小高い丘の上に赤い屋根が特徴的な小さな家があった。
近くには可愛らしく飾られた小さな菜園があり、そこには発達途中の野菜が栽培されていた。
そこにはシンプルな白いエプロンをしたターゲットの女性がいた。
どうやら洗濯物を干しているらしく、タオルをバタバタと振って水を切っている。
…よし。
アニスは背中にある、双剣を一つ抜き一気に走り出した。
その時、家の扉が勢い良く開き、中から七、八歳の黄色いワンピースをきた少女が出てきて、女に抱きついた。
アニスは急いで速度を殺し、息を潜め、双剣をしまう。
気配を消すのはとても得意だった。
しかし、子供の勘と云うものはこういう時は神業並みに鋭い。
「ねぇ、ママ。

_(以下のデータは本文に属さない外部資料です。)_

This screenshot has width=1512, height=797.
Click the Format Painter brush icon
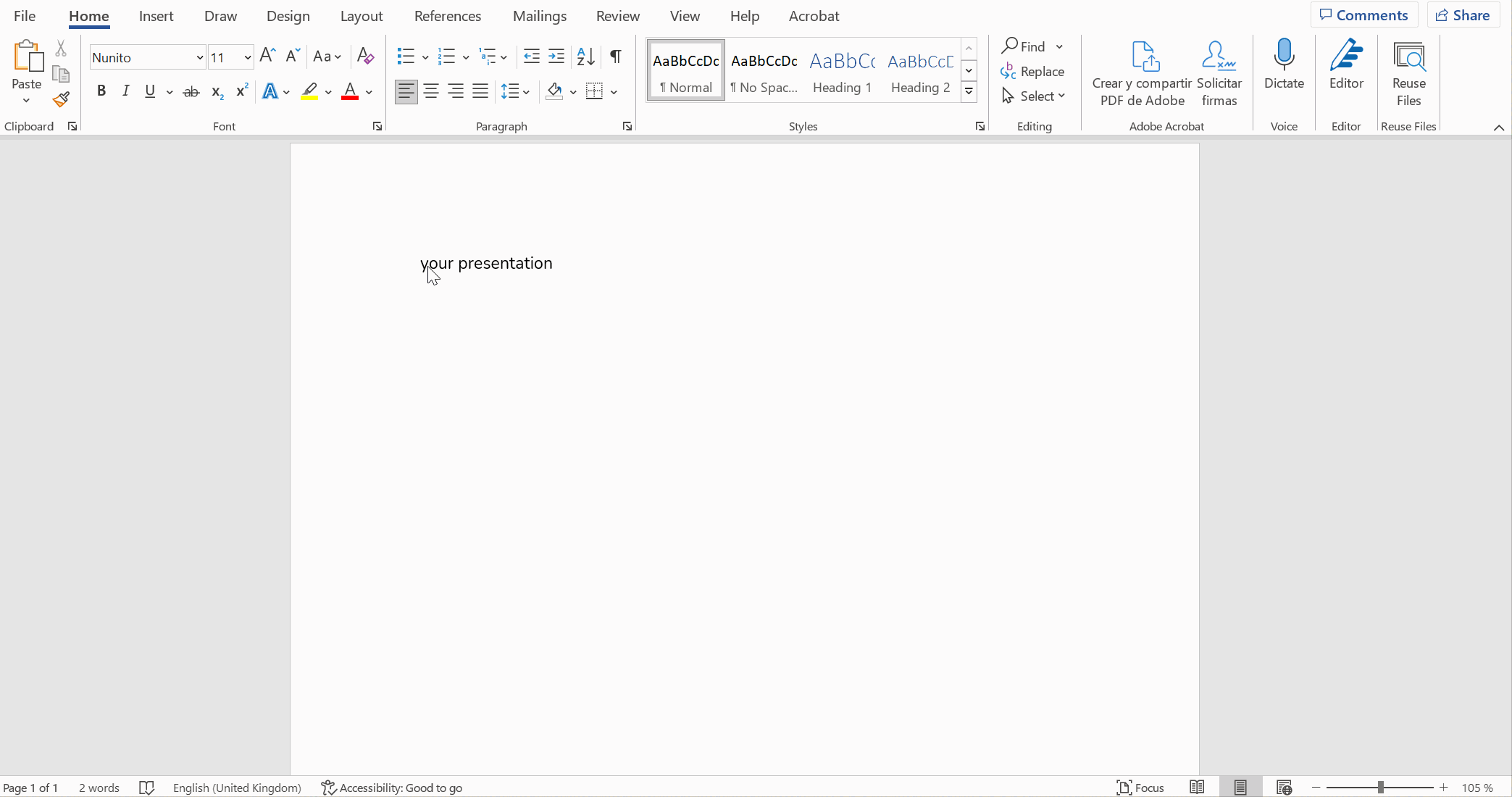pyautogui.click(x=61, y=99)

あのお兄ちゃん誰?」
少女はこちらを指差す。
「…っ!」
アニスは動揺していた。
初めての任務に失敗しそうだからだ。
「…?」
女はこちらをじっと見て、おそるおそる言った。
「あなたは…アニス様?」
「…!?」
なぜ…俺の名を?…こいつ、誰なんだ?
「覚えていませんか?私です、キングダムで親衛隊の隊長をしていたケイです!」
ケイ…?記憶の断片から何となく浮かんでくる。
はっきりとでないが、ケイという女性が父と言い争っている様子が浮かんできた。
「…うっ!」
思い出そうとした時、鋭い頭痛が襲ってきた。
まるでなにかが記憶をロックしているかのようだ。
「アニス様!?どうなさりました!アニス様!!」
ケイが呼びかけているが、聞いている余裕はない。
「ぐっ!うわあああ!」
ふっとアニスから意識が消えた。